What you need to do => Copy out word for word everything in the thread about a massive delete from a live production database, from "Yes, it's a" down to "higher cpu cost.".

Provided text =>
______________________________
Thread: Massive delete from a live production DB

Massive delete from a live production DB

From
Phoenix Kiula
Date:
Hi

Been reading some old threads (pre 9.x version) and it seems that the
consensus is to avoid doing massive deletes from a table as it'll
create so much unrecoverable space/gaps that vacuum full would be
needed. Etc.

Instead, we might as well do a dump/restore. Faster, cleaner.

This is all well and good, but what about a situation where the
database is in production and cannot be brought down for this
operation or even a cluster?

Any ideas on what I could do without losing all the live updates? I
need to get rid of about 11% of a 150 million rows of database, with
each row being nearly 1 to 5 KB in size...

Thanks! Version is 9.0.4.

Re: Massive delete from a live production DB

From
Eric Ndengang
Date:
Am 12.05.2011 16:38, schrieb Phoenix Kiula:
> On Thu, May 12, 2011 at 10:33 PM, Eric Ndengang
> <eric.ndengang_foyet@affinitas.de>  wrote:
>> Am 12.05.2011 16:23, schrieb Phoenix Kiula:
>>> Hi
>>>
>>> Been reading some old threads (pre 9.x version) and it seems that the
>>> consensus is to avoid doing massive deletes from a table as it'll
>>> create so much unrecoverable space/gaps that vacuum full would be
>>> needed. Etc.
>>>
>>> Instead, we might as well do a dump/restore. Faster, cleaner.
>>>
>>> This is all well and good, but what about a situation where the
>>> database is in production and cannot be brought down for this
>>> operation or even a cluster?
>>>
>>> Any ideas on what I could do without losing all the live updates? I
>>> need to get rid of about 11% of a 150 million rows of database, with
>>> each row being nearly 1 to 5 KB in size...
>>>
>>> Thanks! Version is 9.0.4.
>>>
>> Hey,
>> try to use pg_reorg -->  http://reorg.projects.postgresql.org
>> but the table must get a primary key.
>> regards
>>
>
>
> Thanks Eric.
>
> I do have a primary key.
>
> I am on version 9.0.4. Will pg_reorg work with this version too? The
> example on that website  mentions 8.3.
>
> Also, it it a fast process that does not consume too much resource?
> This DB is behind a very high traffic website, so I cannot have a
> CLUSTER alternative like pg_reog making my DB very slow concurrently.
>
> How does one install the patch easily on CentOS (Linux) 64 bit?
>
> Thanks!
Hi,

/* I am on version 9.0.4. Will pg_reorg work with this version too? The
example on that website  mentions 8.3. */

I used to use pg_reorg on version 8.4.8  and regarding the documentation
it will also work with the 9.0 version.

/* How does one install the patch easily on CentOS (Linux) 64 bit? */

You can easily install it as a contrib . Just read the installation
guide or the man Page.

/*

Also, it it a fast process that does not consume too much resource?
This DB is behind a very high traffic website, so I cannot have a
CLUSTER alternative like pg_reog making my DB very slow concurrently.*/

Yes, it's a fast process that is neither time nor resource consumming. The reorgainization of a table with about 60
millioncould take less than 8 minutes without higher cpu cost.
______________________________
Data block =>
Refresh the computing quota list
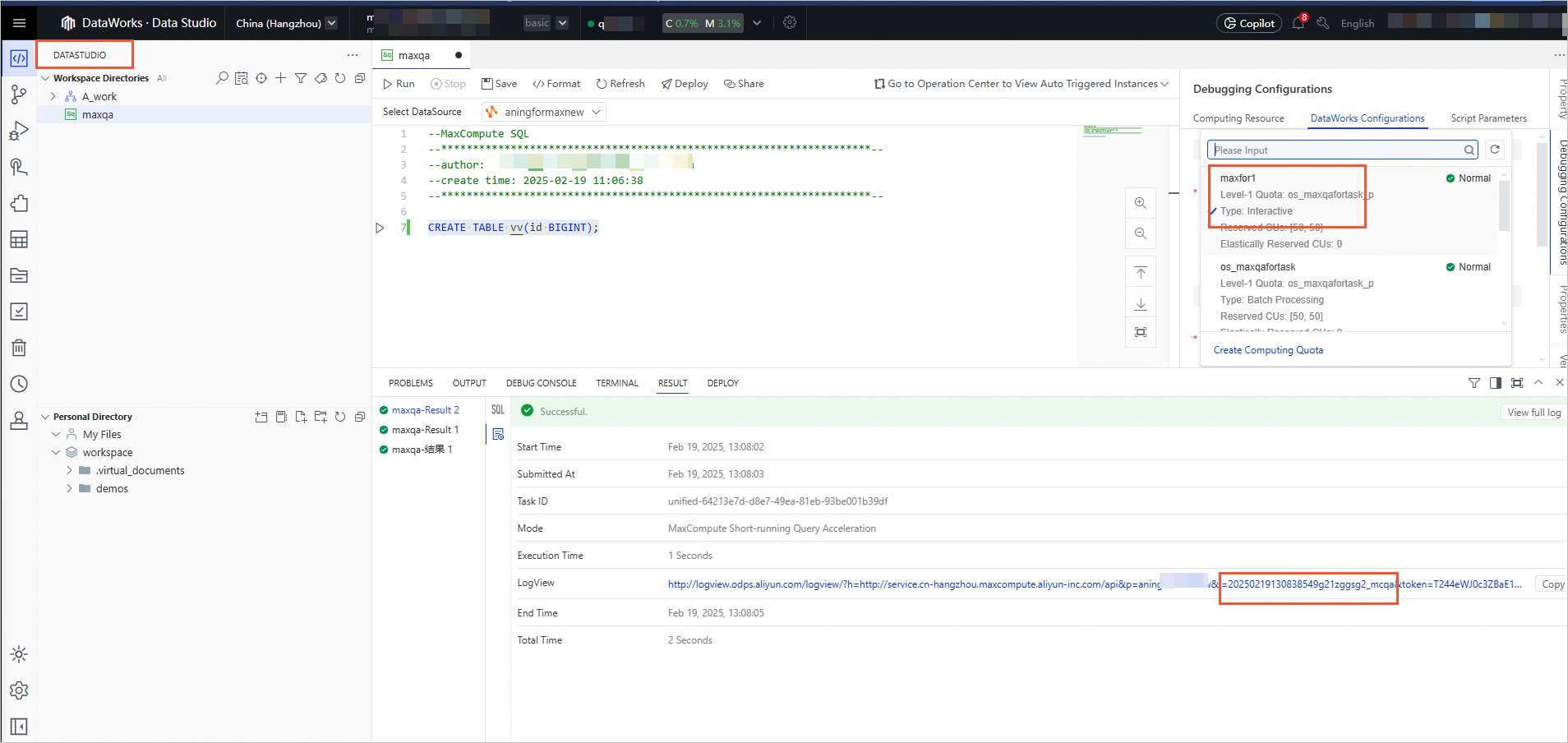This screenshot has height=743, width=1568. tap(1495, 150)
______________________________
Result for this task =>
Yes, it's a fast process that is neither time nor resource consumming. The reorgainization of a table with about 60
millioncould take less than 8 minutes without higher cpu cost.